Applying biomaterials to cancer immunotherapy
Cancer immunotherapy is one of the primary areas of growth in biomaterials research that I am most interested in. Immunotherapy is about precision – you are convincing the immune system to reject cancer, which requires a targeted approach using more sophisticated types of drugs like antibodies and cytokines. Analogous to chemotherapy, biomaterials are used to deliver immunotherapy drugs such as immune checkpoint inhibitors (PD-1 targeting antibodies for example) with the goal of prolonging release and reducing the number of administrations.
Another exciting area of research is in biomaterials-based ‘cancer vaccines’ to train the immune system to recognise an existing tumour like how traditional vaccines train the immune system to recognise a virus. Several different biomaterial formats, such as polymer scaffolds, hydrogels, and nanoparticles are under investigation to deliver cancer vaccine components and enhance immune stimulation against the cancer.
Continuing with the theme of drug delivery, the biomaterial acts to concentrate and prolong exposure to the cancer vaccine enabling greater immune activity. In the case of biomaterial scaffolds, remember that every implant initiates inflammation. This inflammatory response includes immune cells that are very important to an effective vaccine response, such as dendritic cells. Therefore, the biomaterial scaffold both delivers immune stimulating compounds and acts as an immune stimulator itself in a synergistic fashion.

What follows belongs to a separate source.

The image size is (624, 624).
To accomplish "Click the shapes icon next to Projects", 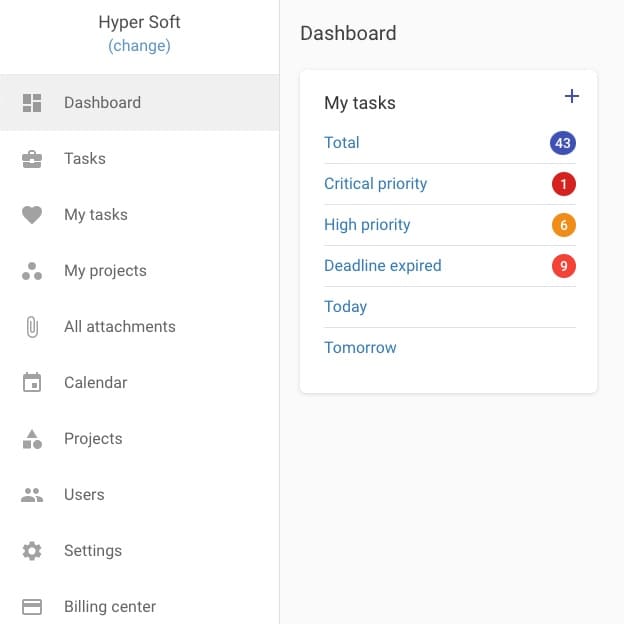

There are many more examples out there than these. The complexity of the immune system has driven innovative biomaterials approaches. Analogous to tissue engineering scaffolds, there are CAR-T cell scaffolds where CAR-T cells are seeded onto scaffolds designed to promote their survival and induce proliferation when implanted near a tumour. Other examples include artificial immune cells, which are biomaterial microparticles modified with immune cell-mimicking molecules on the surface. These immune receptors and ligands interact with immune cells to provide anti-tumour activating signals.
Biomaterials to improve cancer detection
The most frequently used clinical applications are as contrast agents for imaging tumours, using techniques such as MRI or CT scans. Again, biomaterial nanoparticles have several advantages. Their composition can be adjusted to provide different types and degrees of contrast for imaging, and to prolong retention in the body.
Importantly, cancer cell-binding molecules can be chemically attached to the surface of the particle. These enable the nanoparticles to selectively bind to and accumulate around cancer cells making them easier to detect with imaging.
It’s not only about nanoparticles though. A recent study in mice took a unique approach and used an implantable biomaterial disc as a sensor for tumour formation. This takes advantage of the universal truth that every implanted biomaterial initiates an inflammatory response of some kind. In this case, they found that the body-wide changes that occur during cancer also affects the natural immune response to the biomaterial. By taking a biopsy of the implanted biomaterial, they could determine whether cancer was growing anywhere else. Importantly, their data suggests the changes are more sensitive than blood sampling aka liquid biopsy so the immune response to the biomaterial seems to amplify the signal.